|
Hanging Village in a mountainous area in Ningwu, Shanxi province, is 2,300 meters above sea level. [Photo by Jiang Dong/China Daily]
|
North China's Shanxi province has plenty of wonderful sites and sights, but three particularly unusual ancient relics and strange bits of architecture that have been around for hundreds of years are a cliff temple, hanging coffins, and a village built on the face of a cliff in the Luya Mountain Scenic Area of Ningwu county, that can all be visited within a day.
The three are a great choice, even compared to the rest of the delights the country has to offer and are located on a somewhat remote mountain but have good access.
They're within an hour's drive, about 30 kilometers, of downtown Ningwu and 180 km to the northwest of the city of Taiyuan, the provincial capital.
That drive from Taiyuan is itself interesting as it takes you through small towns and villages through some undulating countryside cut with steep ravines in the loess soil and endless fields of green planted with corn and other vegetables growing on plots of varying sizes.
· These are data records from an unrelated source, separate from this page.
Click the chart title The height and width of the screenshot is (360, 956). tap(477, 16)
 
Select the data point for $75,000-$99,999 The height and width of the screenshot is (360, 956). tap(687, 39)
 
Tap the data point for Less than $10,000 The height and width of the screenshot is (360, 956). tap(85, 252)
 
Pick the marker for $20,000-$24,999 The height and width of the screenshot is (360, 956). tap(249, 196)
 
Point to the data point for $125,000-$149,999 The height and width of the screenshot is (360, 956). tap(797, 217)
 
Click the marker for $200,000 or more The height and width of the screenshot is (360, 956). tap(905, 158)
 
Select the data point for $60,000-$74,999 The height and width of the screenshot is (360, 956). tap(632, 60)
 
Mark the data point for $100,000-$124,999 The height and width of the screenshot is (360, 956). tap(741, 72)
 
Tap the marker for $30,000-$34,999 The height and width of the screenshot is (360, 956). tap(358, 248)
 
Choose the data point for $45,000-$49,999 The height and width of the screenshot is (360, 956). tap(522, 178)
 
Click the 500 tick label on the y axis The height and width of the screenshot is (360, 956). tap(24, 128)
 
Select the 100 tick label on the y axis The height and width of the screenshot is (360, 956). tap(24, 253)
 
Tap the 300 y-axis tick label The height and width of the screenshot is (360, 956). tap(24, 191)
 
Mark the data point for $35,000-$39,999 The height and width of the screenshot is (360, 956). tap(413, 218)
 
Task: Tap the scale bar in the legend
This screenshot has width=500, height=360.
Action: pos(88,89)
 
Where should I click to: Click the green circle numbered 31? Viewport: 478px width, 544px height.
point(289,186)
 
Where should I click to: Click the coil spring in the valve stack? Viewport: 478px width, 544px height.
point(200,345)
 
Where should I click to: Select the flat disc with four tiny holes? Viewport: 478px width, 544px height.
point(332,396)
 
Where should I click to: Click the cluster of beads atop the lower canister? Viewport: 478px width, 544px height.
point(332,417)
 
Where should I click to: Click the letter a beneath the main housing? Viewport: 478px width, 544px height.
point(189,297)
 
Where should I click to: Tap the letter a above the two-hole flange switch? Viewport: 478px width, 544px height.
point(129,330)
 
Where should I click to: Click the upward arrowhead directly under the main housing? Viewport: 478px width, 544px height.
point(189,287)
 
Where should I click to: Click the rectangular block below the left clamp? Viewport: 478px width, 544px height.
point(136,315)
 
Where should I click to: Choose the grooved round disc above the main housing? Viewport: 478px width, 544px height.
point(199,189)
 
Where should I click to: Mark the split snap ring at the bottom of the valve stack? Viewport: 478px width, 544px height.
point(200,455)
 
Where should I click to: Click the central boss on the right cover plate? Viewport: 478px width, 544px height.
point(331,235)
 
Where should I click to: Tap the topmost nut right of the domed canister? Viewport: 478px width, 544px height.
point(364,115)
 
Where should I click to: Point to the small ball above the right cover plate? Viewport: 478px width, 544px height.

The hanging temple was built with the help of an interestingly ingenious plank road no more than 2 meters wide that dates back to the Zhenyuan period (785-805) of the Tang Dynasty (618-907), a prosperous and fervent period for Chinese Buddhism. It was constructed out of wooden poles inserted into bore holes in the practically vertical cliff then covered with wooden planks, more than 100 meters above the ground.